Affiliated contributors
- (a) Identity & role — Legal name, entity type, jurisdiction, and role (e.g., core development, security, infrastructure, market making, operations).
- (b) Parameter control & scope — If any, what major protocol parameters the APC controls; include the method of authority (e.g., veto, majority, super-majority, “3/5 multisig”). If none, say so.
- (c) Contract/admin powers — If any, provide the pause/upgrade powers (e.g., multisig pause), governance-executor authorities and limitations; include the method/threshold for each. If none, say so.
- (d) Compensation and material economic arrangements — If any, protocol-generated resources or economic value is dynamically routed to the APC, describe the arrangement. Include the resource sources, routing mechanism, payment frequency, and duration. If no protocol resources or resources-linked economics are routed to the APC, state that explicitly.

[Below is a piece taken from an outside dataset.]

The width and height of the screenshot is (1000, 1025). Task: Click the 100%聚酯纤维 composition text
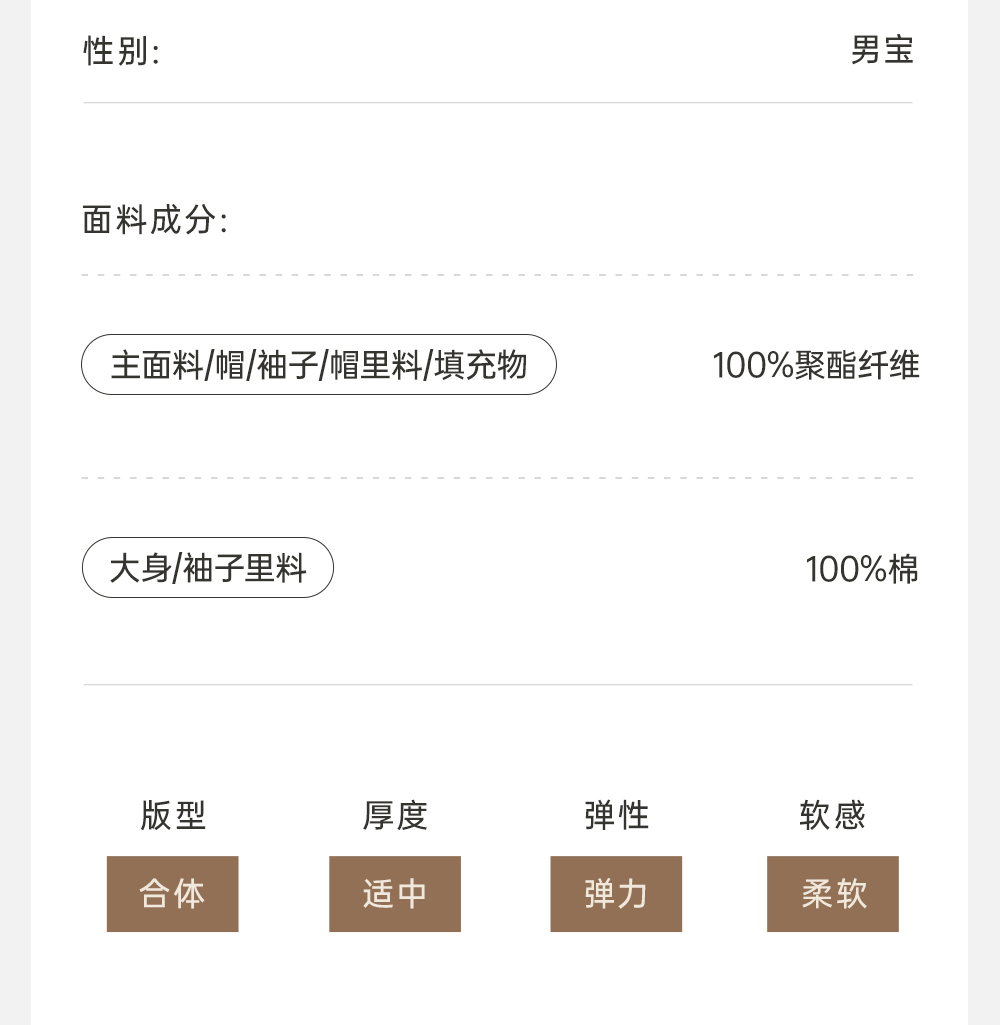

The DAO engages with trusted contractors on occasion where additional development capacity is required, specifically for DAO and protocol enhancement work. Projects are paid in monthly increments. Each month a domain specific subDAO approves, or discontinues funding via 4 of 6 decision making. The DAO makes no long term commitments to third party contractors, or contributors unless fully protocolised at this stage. Currently we do not have any active APCs.
Token Allocation
Initial allocation
- (a) Launch supply totals — the total number of tokens issued at launch, the total number of tokens locked at launch or the total number of tokens unlocked at launch;
- (b) Recipient categories & use of funds — the recipient categories with brief explanations as to how the category will use the tokens so an auditor can distinguish each bucket;
- (c) Initial price per token (if applicable) — the initial price per token at TGE.. If the token launched via a liquidity bootstrapping mechanism, auction, or other price-discovery process rather than a fixed offering price, describe that mechanism and the final market set price instead. If no fixed price was set, state so.
- (d) Ticker / market symbol — the ticker/market symbol;
- (e) Total supply & supply regime — the total supply and whether the supply is fixed (if not explain inflation rate or deflation rate);
- (f) Initial vesting / release schedules — the initial vesting/release schedules (identify which categories/recipients are subject to vesting and the high-level timing logic);
Score: Partially Complete
(a) Launch supply totals
JTO launched with 1 billion tokens. Initial circulating supply (total supply minus Foundation allocation and locked supply) was 115,000,000 JTO. Initial float (All unlocked tokens) was 532,857,143 JTO.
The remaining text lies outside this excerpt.